Landesweiter Warntag 12.03.2026

Test der Warnsysteme auf Landes- und Leitstellenebene

In unserer komplexen Welt entscheiden funktionierende Warnsysteme häufig über Leben und Gesundheit der Menschen in einem bestimmten Gebiet. In der  förderalen Struktur gibt es unterschiedliche Zuständigkeiten des Bundes, der Länder und der Kommunen. Genauso wie in vielen andern Bereichen, gibt es auch im Bevölkerungsschutz unterschiedliche Zuständigkeiten. Während der Zivilschutz (Schutz vor Kriegsgefahren) in die Zuständigkeit des Bundes fällt, sind die Länder und Komunen für den Katastrophenschutz (Schutz vor Unglücken in Friedenszeiten) zuständig.

Nachdem der Bund im September seine Warnsysteme getestet hat, führt das Land Hessen am Donnerstag, 12. März 2026, erstmals in diesem Jahr einen landesweiten Warntag durch. Der Warntag findet künftig jährlich am zweiten Donnerstag im März statt und ergänzt den bundesweiten Warntag im Herbst.

Mit der Einführung eines zusätzlichen landesweiten Warntages folgt Hessen dem Beispiel der Bundesländer Nordrhein-Westfalen, Rheinland-Pfalz und Bayern.

Während beim bundesweiten Warntag insbesondere die Auslösemechanismen auf Bundesebene überprüft werden, liegt der Schwerpunkt des landesweiten Warntages auf der Testung der Warnprozesse auf Landesebene sowie in den Zentralen Leitstellen in Hessen.

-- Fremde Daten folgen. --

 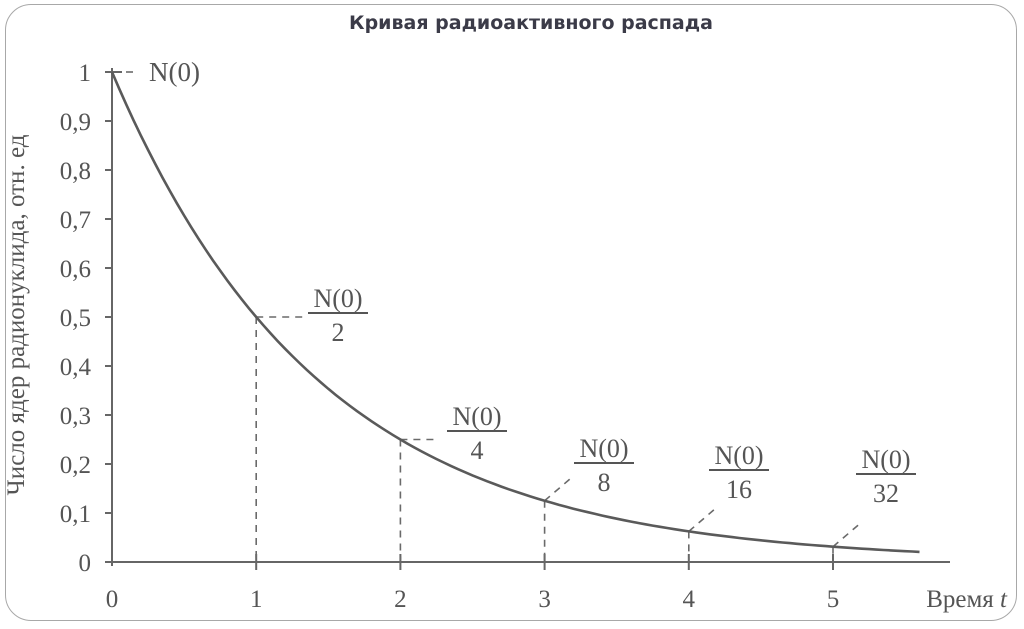 I want to click on chart-title: Кривая радиоактивного распада, so click(x=531, y=23).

Die Probewarnung ist für den 12. März 2026 zwischen 10:00 und 11:00 Uhr vorgesehen.

Um 10:01 Uhr werden durch die Zentrale Leitstelle Kassel für das gesamte Bundesland Hessen die Warnmedien Cell Broadkcast, diverse WarnApps sowie landesweite Medien wie HR und FFH ausgelöst. Gleichzeitig werden die Zentralen Leitstellen in Hessen, in ihrem Zuständigkeitsbereich die Sirenen mit dem Signal „Warnung der Bevölkerung“ auslösen.

Um 10:30 Uhr werden die oben genannten Stellen dann das Signal „Entwarnung auslösen.

Erstmals wird bei einem Probealarm in Hessen auch eine Entwarnung über Cell Broadcast versendet. Da das Cell-Broadcast-Protokoll eine klassische Entwarnung technisch nicht vorsieht, wird diese als Gefahreninformation der niedrigsten Warnstufe umgesetzt. Damit soll eine erneute, nicht unterdrückbare akustische Alarmierung vermieden werden.

Je nach individueller Einstellung des Smartphones kann es daher sein, dass die Entwarnung lediglich mit einem Systemton oder gegebenenfalls ohne akustisches Signal eingeht. Um sicherzustellen, dass die Entwarnung empfangen wird, wird empfohlen, Cell Broadcast auf dem eigenen Smartphone auch für Warnstufe 3 zu aktivieren.

Der landesweite Warntag dient der Überprüfung der technischen Warninfrastruktur sowie der Sensibilisierung der Bevölkerung für Warnsignale und richtiges Verhalten im Gefahrenfall.